I tak dochodzimy do finału tego czteroodcinkowego aktu, zaczynającego się naprawdę ostrym nawiązaniem do Nowej Trylogii. W pierwszych minutach epizodu w całej okazałości objawia nam się Republikańskie Centrum Medyczne, znane też jako Centrum Rekonstrukcji Chirurgicznej imienia Imperatora Palpatine’a. Jakby tego było mało, Fives jest przenoszony do niemal takiej samej sali, w której Anakin Skywalker przeistoczy się w Dartha Vadera. Na deser mamy czerwonych gwardzistów i szczyptę Dartha Sidiousa.

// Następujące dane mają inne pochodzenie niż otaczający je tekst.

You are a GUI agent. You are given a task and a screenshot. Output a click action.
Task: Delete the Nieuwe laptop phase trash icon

Po tej niewątpliwej uczcie dla wielbicieli Zemsty Sithów, następuje brawurowa ucieczka Fivesa. Nie mam pojęcia dlaczego tak bardzo przypadła mi do gusty. Być może dlatego, że nie jest to bieg przez opustoszały korytarz a prawdziwe przedzieranie się przez tłum różnorodnych cywilów. Shaak Ti w roli ścigającej również świetnie się prezentuje – aż brakowało mi tutaj słynnego komentarza „Sprawy Jedi. Róbcie swoje.”

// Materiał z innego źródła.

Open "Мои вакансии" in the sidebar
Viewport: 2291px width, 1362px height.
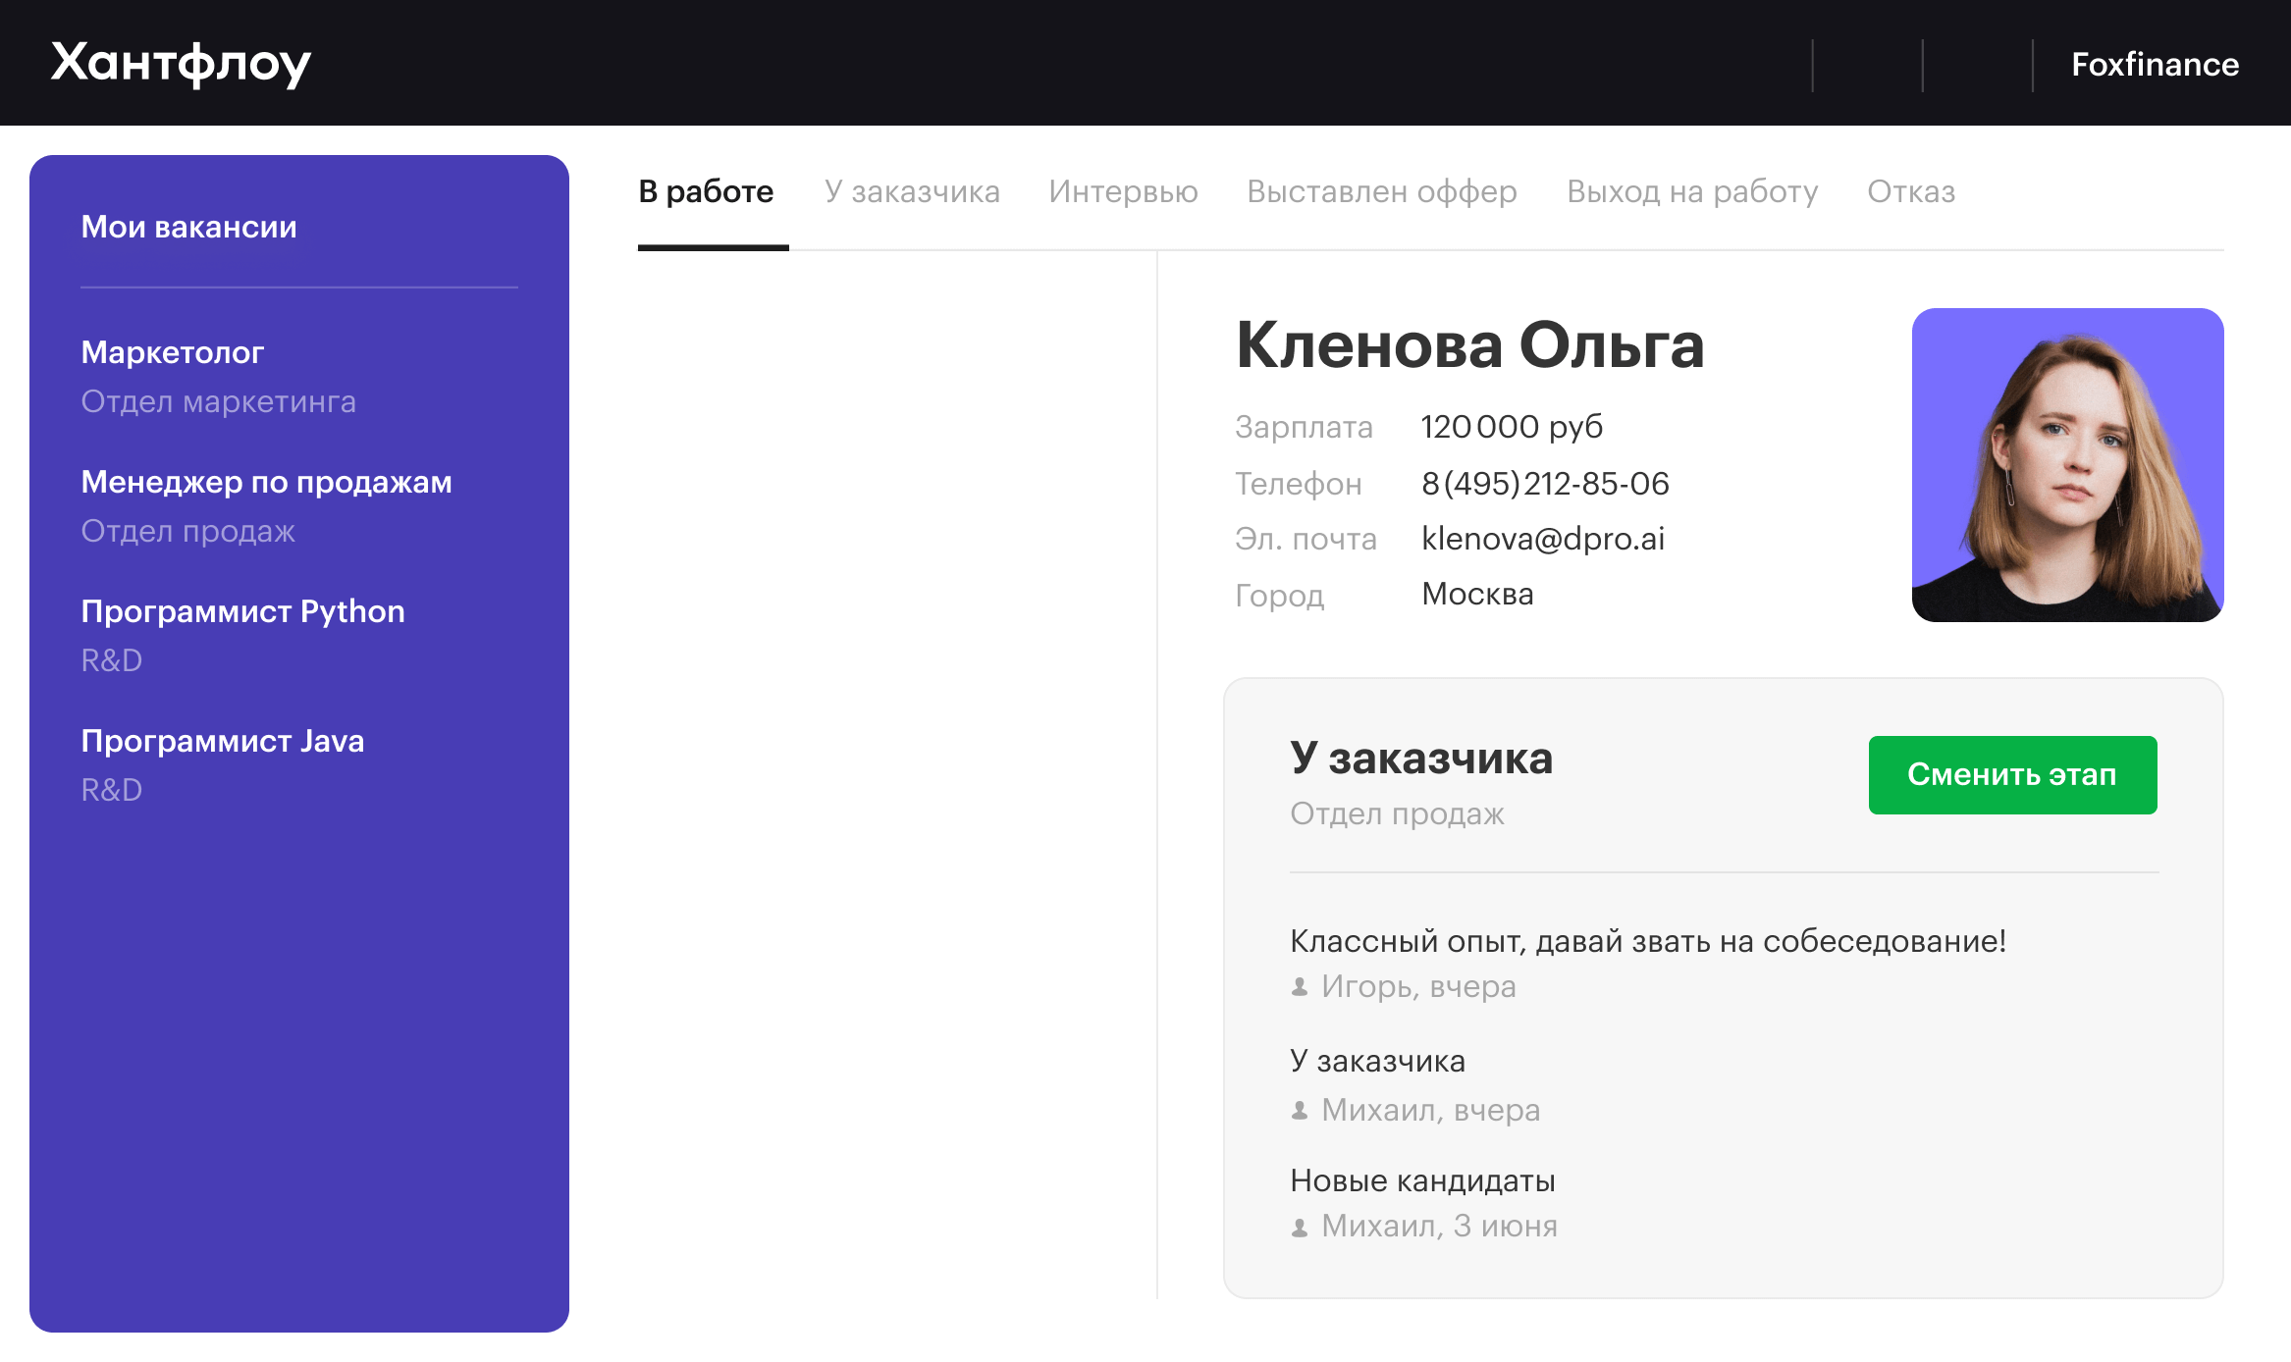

W każdym razie, Fivesowi udaje się uciec i po złapaniu taksówki z kierowcą o typowym dla tego zawodu charakterze trafia do baru dla klonów (sic!). I tutaj następuje kolejna uczta dla bystrookich. Każdy z pewnością zauważy tłumy pijanych jak bele klonów oraz mnogość obcych, którzy stanowią przecież kwintesencję tego uniwersum, ale sprawniejsze oko dostrzeże między innymi wyświetlany na ekranach wyścig ścigaczy czy toaletę przystosowaną nie tylko dla ludzi ale również dla… Jawów i Huttów. Mądrości wypisywane na jej ścianach mówią między innymi, że Legion 501 tu był oraz że siostra Fivesa jest tauntaunem. Takie smaczki doskonale poprawiają klimat odcinka i wcale nie rujnuje ich obecność kolejnych głupot takich jak poszukujący Fivesa klony, które wypytują o niego w barze pełnym identycznie wyglądających żołnierzy.
Dalej jest już z górki. Mijając po drodze jeszcze sympatyczne pole zastoju znane z Epizodu III powoli dochodzimy do końca tego czteroodcinkowca i co najważniejsze zamknięcia wątku grupy klonów kadetów, których poczynania śledziliśmy już od odcinka Rookies. Droidbait, Echo, Fives, Cutup i Hevy stanowili chyba jeden z najlepszych elementów serialu, które spajały pojedyncze odcinki w całość. Osobiście było mi autentycznie żal Fivesa, gdyż przez wszystkie te momenty w których pojawiał się na ekranie zdążyłem go polubić. Jego śmierć przedstawiono po prostu świetnie, choć została ona szybko przyćmiona przez scenę zamykającą odcinek, a zwłaszcza przez pewien charakterystyczny motyw muzyczny budujący klimat znany wszystkim fanom Star Wars.
Co więc można powiedzieć ogólnie o tych czterech odcinkach? Moim skromnym zdaniem nie jest źle, choć spodziewałem się czegoś innego. Jest tutaj całkiem sporo niedociągnięć, ale w tym serialu powinniśmy się już do nich przyzwyczaić. Przedstawiona historia leniwie idzie naprzód i gdyby tylko pojawił się jakiś bardziej zaskakujący element, było by naprawdę bardzo dobrze. Sytuację ratują jednak liczne nawiązania do EU i poprzednich odcinków a także niektóre gagi, przez co oglądanie staje się całkiem przyjemną rozrywką. Krótko mówiąc: polecam wszystkim, a zwłaszcza fanom obdarzonym czujnym okiem.